- What you are asked to do -
Once you reach the line that contains "Unbond from CryptoNodeID validator", retype it and every line after it exactly, ending with the last line of the entries.

- Data -
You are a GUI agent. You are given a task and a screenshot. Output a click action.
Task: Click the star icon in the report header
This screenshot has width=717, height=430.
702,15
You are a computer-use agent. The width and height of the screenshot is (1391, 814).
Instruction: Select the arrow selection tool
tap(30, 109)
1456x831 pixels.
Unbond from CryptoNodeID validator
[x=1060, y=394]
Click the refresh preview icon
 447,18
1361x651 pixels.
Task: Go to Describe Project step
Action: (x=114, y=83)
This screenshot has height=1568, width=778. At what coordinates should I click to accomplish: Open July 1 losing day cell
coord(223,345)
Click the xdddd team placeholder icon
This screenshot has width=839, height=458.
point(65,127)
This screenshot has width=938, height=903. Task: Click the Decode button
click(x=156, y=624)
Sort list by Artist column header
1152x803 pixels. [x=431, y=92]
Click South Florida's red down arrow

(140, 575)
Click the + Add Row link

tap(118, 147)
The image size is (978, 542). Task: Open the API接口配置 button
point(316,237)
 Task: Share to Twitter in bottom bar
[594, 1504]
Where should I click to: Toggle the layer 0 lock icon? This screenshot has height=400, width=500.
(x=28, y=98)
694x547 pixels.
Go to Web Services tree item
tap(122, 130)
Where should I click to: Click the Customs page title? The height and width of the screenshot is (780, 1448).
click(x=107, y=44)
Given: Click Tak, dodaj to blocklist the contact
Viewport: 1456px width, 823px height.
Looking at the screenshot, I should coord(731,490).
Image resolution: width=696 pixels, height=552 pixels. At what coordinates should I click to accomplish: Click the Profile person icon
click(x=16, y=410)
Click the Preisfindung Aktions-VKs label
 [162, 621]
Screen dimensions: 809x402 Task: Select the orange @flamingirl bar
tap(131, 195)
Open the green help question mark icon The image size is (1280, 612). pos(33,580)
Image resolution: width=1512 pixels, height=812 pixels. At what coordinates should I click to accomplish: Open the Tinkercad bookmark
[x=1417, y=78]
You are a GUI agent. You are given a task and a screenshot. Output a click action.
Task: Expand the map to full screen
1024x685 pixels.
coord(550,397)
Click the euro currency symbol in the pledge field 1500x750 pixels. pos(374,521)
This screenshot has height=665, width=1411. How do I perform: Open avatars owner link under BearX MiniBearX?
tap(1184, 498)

- Task output -
Unbond from CryptoNodeID validator
[x=1060, y=394]
Click the refresh preview icon
 447,18
1361x651 pixels.
Task: Go to Describe Project step
Action: (x=114, y=83)
This screenshot has height=1568, width=778. At what coordinates should I click to accomplish: Open July 1 losing day cell
coord(223,345)
Click the xdddd team placeholder icon
This screenshot has width=839, height=458.
point(65,127)
This screenshot has width=938, height=903. Task: Click the Decode button
click(x=156, y=624)
Sort list by Artist column header
1152x803 pixels. [x=431, y=92]
Click South Florida's red down arrow

(140, 575)
Click the + Add Row link

tap(118, 147)
The image size is (978, 542). Task: Open the API接口配置 button
point(316,237)
 Task: Share to Twitter in bottom bar
[594, 1504]
Where should I click to: Toggle the layer 0 lock icon? This screenshot has height=400, width=500.
(x=28, y=98)
694x547 pixels.
Go to Web Services tree item
tap(122, 130)
Where should I click to: Click the Customs page title? The height and width of the screenshot is (780, 1448).
click(x=107, y=44)
Given: Click Tak, dodaj to blocklist the contact
Viewport: 1456px width, 823px height.
Looking at the screenshot, I should coord(731,490).
Image resolution: width=696 pixels, height=552 pixels. At what coordinates should I click to accomplish: Click the Profile person icon
click(x=16, y=410)
Click the Preisfindung Aktions-VKs label
 [162, 621]
Screen dimensions: 809x402 Task: Select the orange @flamingirl bar
tap(131, 195)
Open the green help question mark icon The image size is (1280, 612). pos(33,580)
Image resolution: width=1512 pixels, height=812 pixels. At what coordinates should I click to accomplish: Open the Tinkercad bookmark
[x=1417, y=78]
You are a GUI agent. You are given a task and a screenshot. Output a click action.
Task: Expand the map to full screen
1024x685 pixels.
coord(550,397)
Click the euro currency symbol in the pledge field 1500x750 pixels. pos(374,521)
This screenshot has height=665, width=1411. How do I perform: Open avatars owner link under BearX MiniBearX?
tap(1184, 498)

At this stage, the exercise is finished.